As we discussed in an earlier post in this series, one of the intents of data federation and virtualization is to layer some degree of opacity over accessing heterogeneous data sources by using a canonical model and a semantic layer for user queries. There are two additional benefits we expect from federation and virtualization: improved performance and improved data quality.
Federation is achieved by developing a semantically consistent mapping between the canonical model and the underlying sources. But performance is provided through two key mechanisms. You can anticipate data accesses that can be launched to reduce the latency between the request for data and its delivery. In addition, you can employ simulated caching in which data that has already been accessed from an originating source is copied locally and reused unless it has been changed in the original source.
Despite the benefit of increased performance, you may still be at the mercy of the original sources to guarantee quality. And this is where we see the benefit of the master data index, as it can be used to both support prefetching and caching while providing a means for data quality improvement in preparing the data for delivery to the requesting application.
First, any requests for specific entity are resolved through the master index to locate the sources that hold instances that represent that entity. In turn, those sources can be accessed simultaneously to stream the entity data from the sources into the virtual cache. At that point, the business rules that are specific to the data quality and usability expectations of the specific users can be applied to the data pulled from the original sources.

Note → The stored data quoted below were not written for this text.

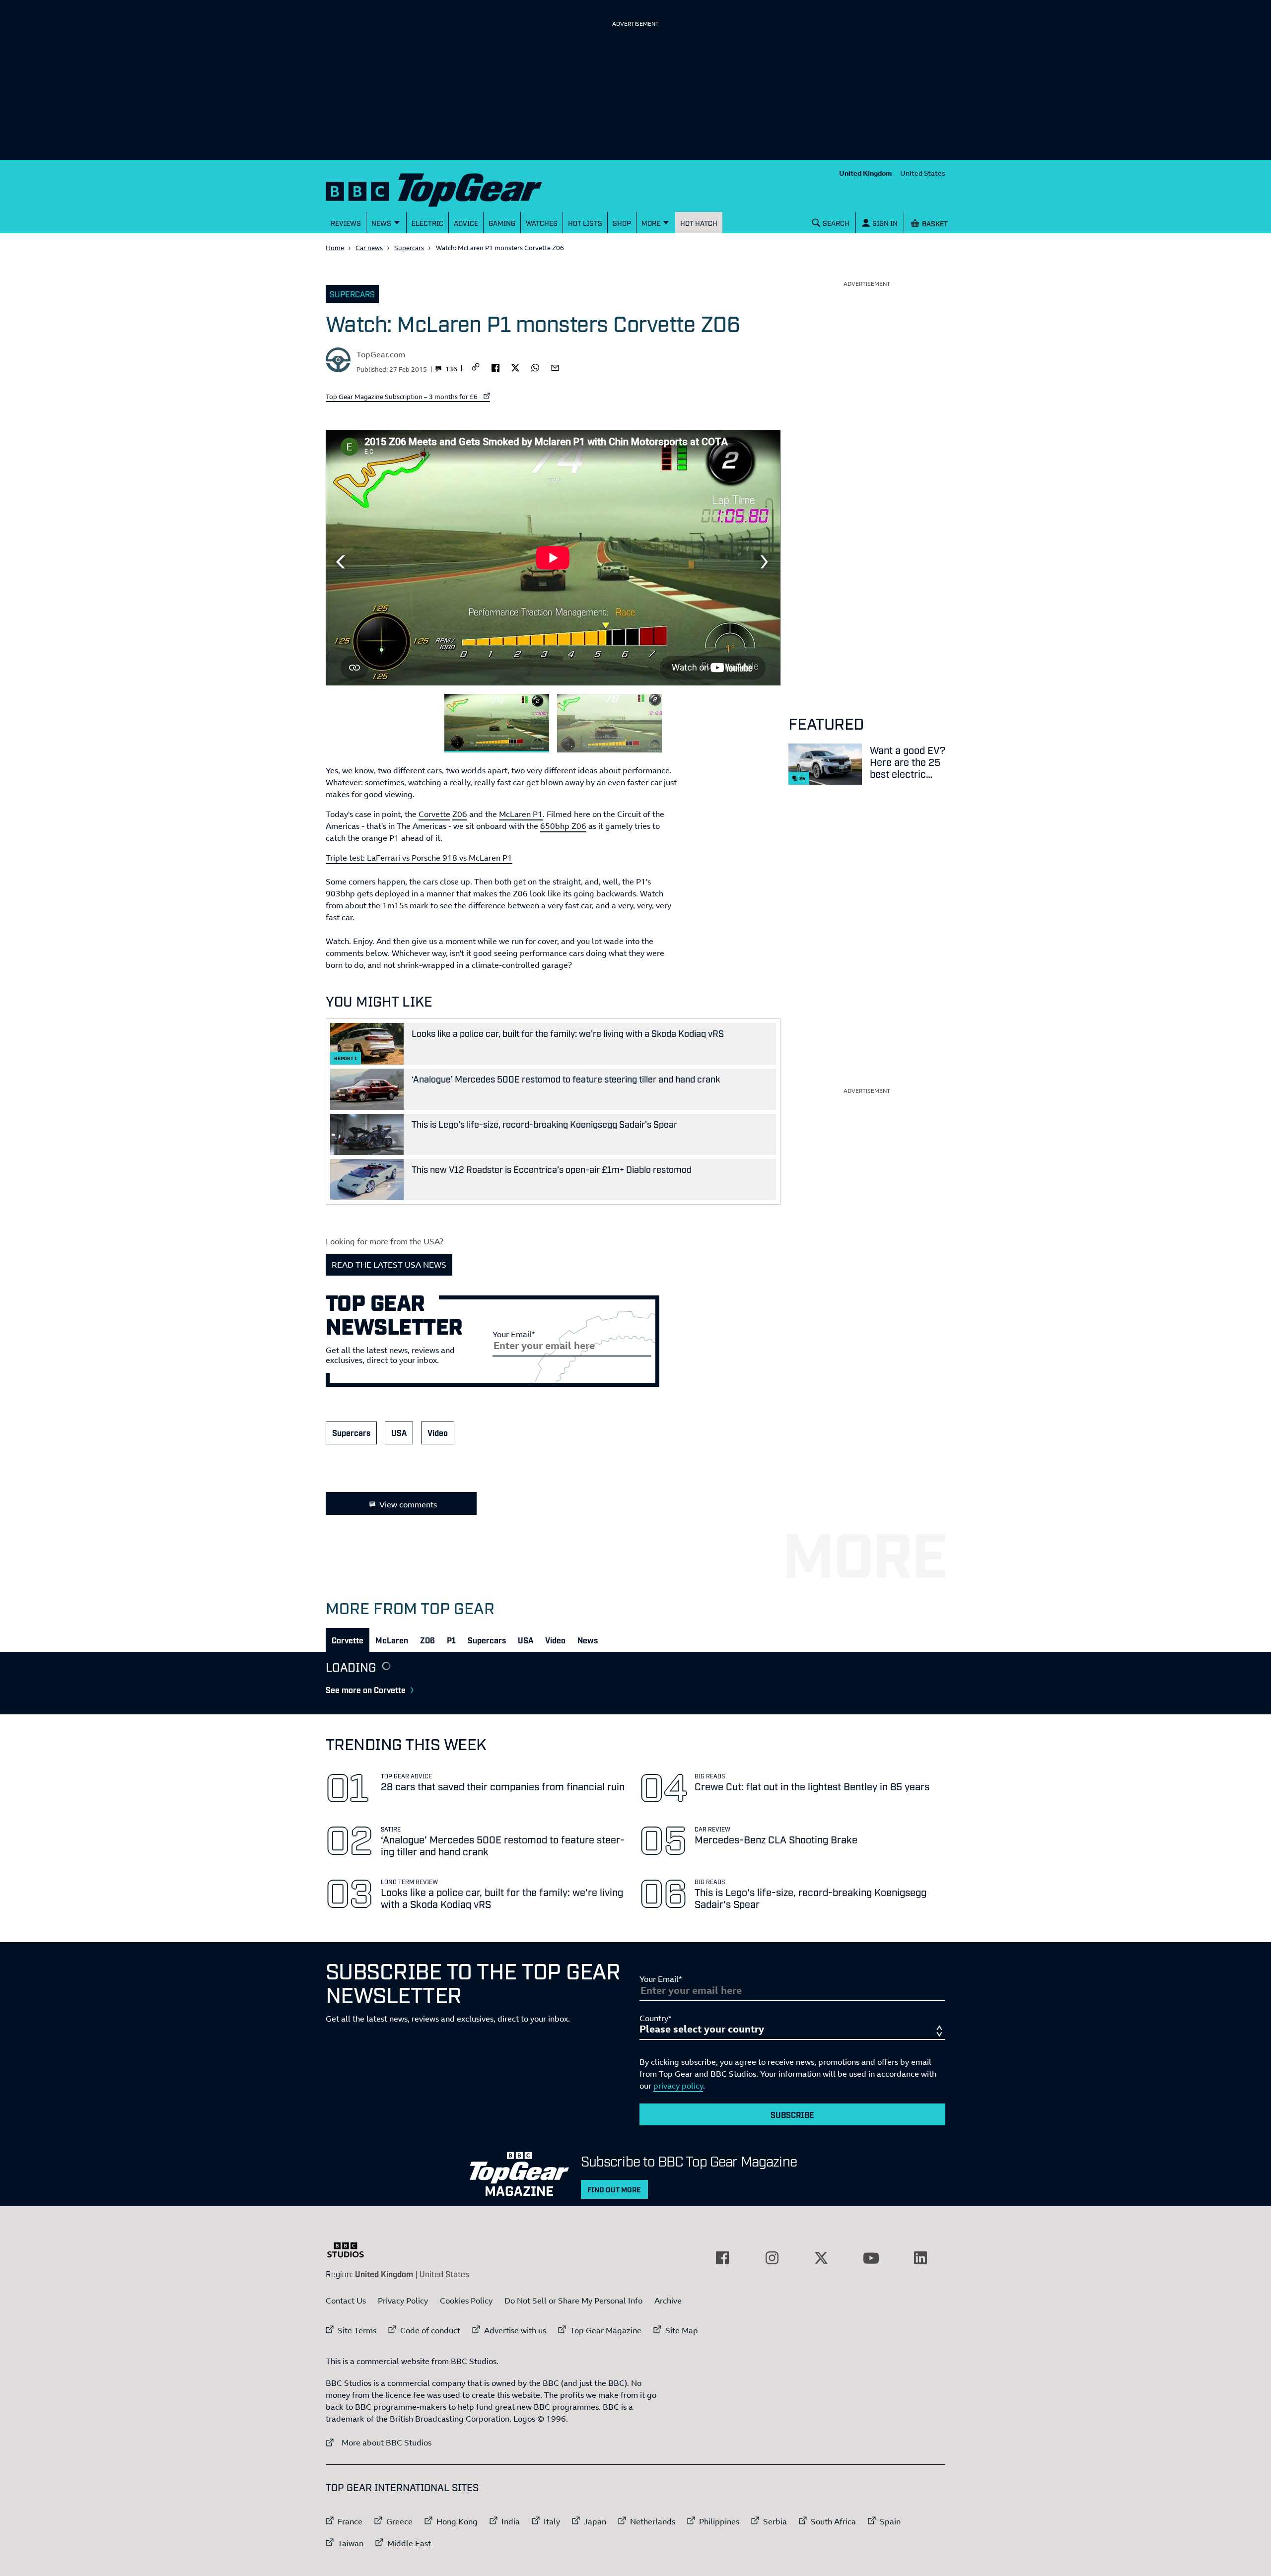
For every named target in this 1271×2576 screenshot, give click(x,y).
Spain (890, 2521)
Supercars (409, 247)
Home (335, 247)
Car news (369, 247)
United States (922, 173)
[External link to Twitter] (821, 2258)
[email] (555, 367)
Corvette (434, 814)
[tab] (347, 1640)
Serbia (775, 2521)
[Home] (446, 188)
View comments (408, 1504)
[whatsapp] (535, 367)
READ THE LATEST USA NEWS (389, 1264)
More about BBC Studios (378, 2442)
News (587, 1640)
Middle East (409, 2543)
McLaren (391, 1640)
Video (437, 1432)
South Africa (833, 2521)
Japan (595, 2521)
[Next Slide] (766, 562)
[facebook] (495, 367)
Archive (668, 2300)
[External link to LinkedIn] (920, 2258)
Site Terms (357, 2330)
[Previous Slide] (341, 562)
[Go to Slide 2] (609, 723)
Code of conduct (430, 2330)
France (350, 2521)
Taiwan (350, 2543)
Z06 (459, 814)
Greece (399, 2521)
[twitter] (515, 367)
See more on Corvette (366, 1690)
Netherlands (652, 2521)
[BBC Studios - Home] (350, 2250)
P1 (451, 1640)
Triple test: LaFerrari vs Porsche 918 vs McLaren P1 (419, 857)
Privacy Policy (403, 2300)
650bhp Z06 (563, 825)
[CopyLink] (476, 367)
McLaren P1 (521, 814)
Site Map (681, 2330)
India (510, 2521)
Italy (552, 2521)
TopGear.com (380, 354)
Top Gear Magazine (605, 2330)
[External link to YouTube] (871, 2258)
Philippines (719, 2521)
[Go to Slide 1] (496, 723)
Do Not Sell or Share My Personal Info (573, 2300)
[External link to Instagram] (772, 2258)
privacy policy (678, 2085)
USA (399, 1432)
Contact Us (346, 2300)
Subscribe (792, 2114)
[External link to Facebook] (722, 2258)
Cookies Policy (466, 2300)
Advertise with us (515, 2330)
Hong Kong (457, 2521)
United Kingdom (865, 173)
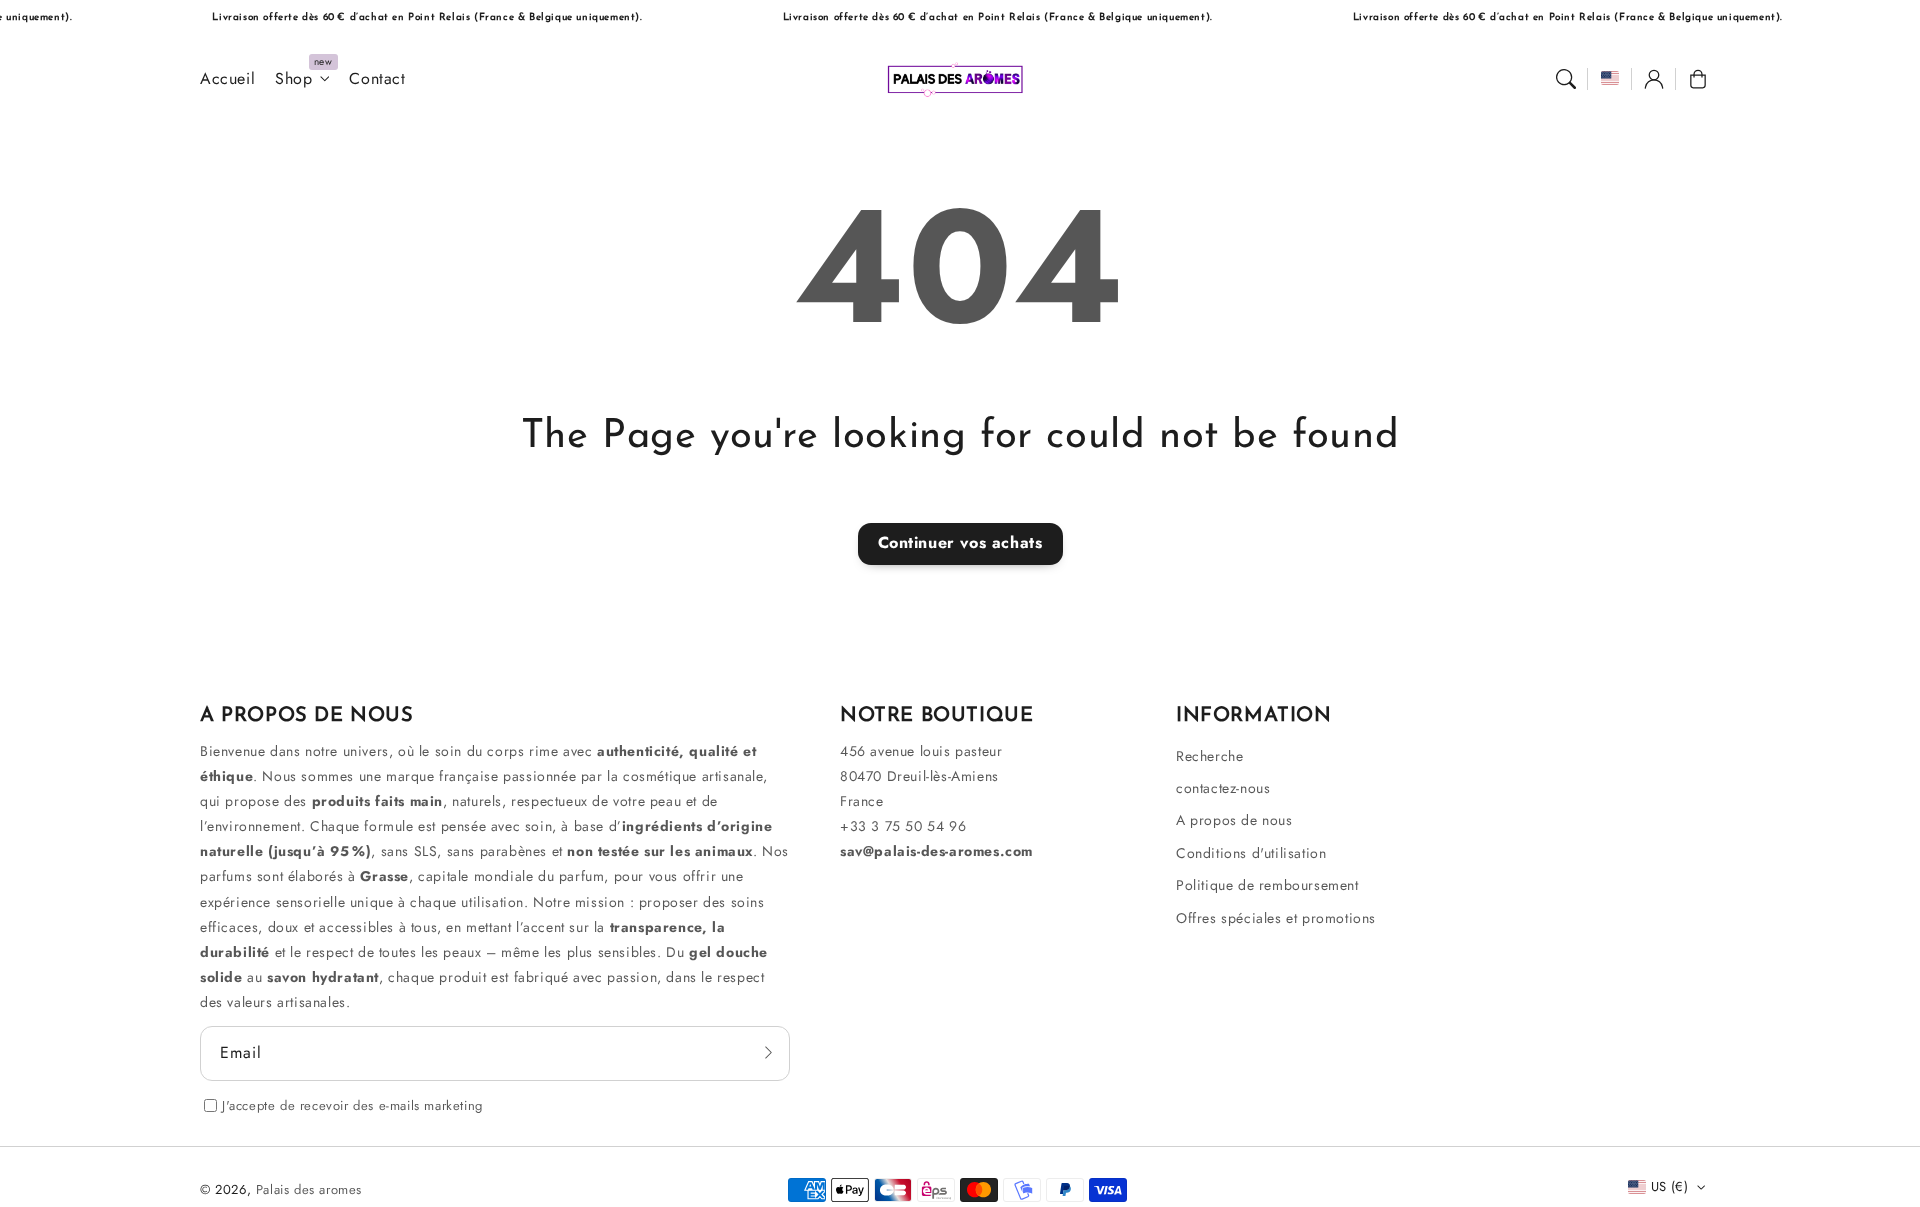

In other words, this allows for the delivery of materialized master records with an assurance of all facets of consistency of the data presented for analysis:
- Structural – the types and formats of the target data elements are compatible with and across those of the sources as well as the desired target;
- Semantic – the presumed meanings of the target data concepts are assured to be consistent with and across those of the sources; and
- Temporal – the currency of the data is synchronized across the sources and then again with the target, providing a materialized version that is up-to-date with the selected data sources.
In other words, by taking advantage of the use of the inverted indexing back to original sources of record, MDM can be effectively used as a key enabling capability for the improved performance and quality expected from any enterprise canonical data model serving semantically consistent data via a virtualized and federated environment.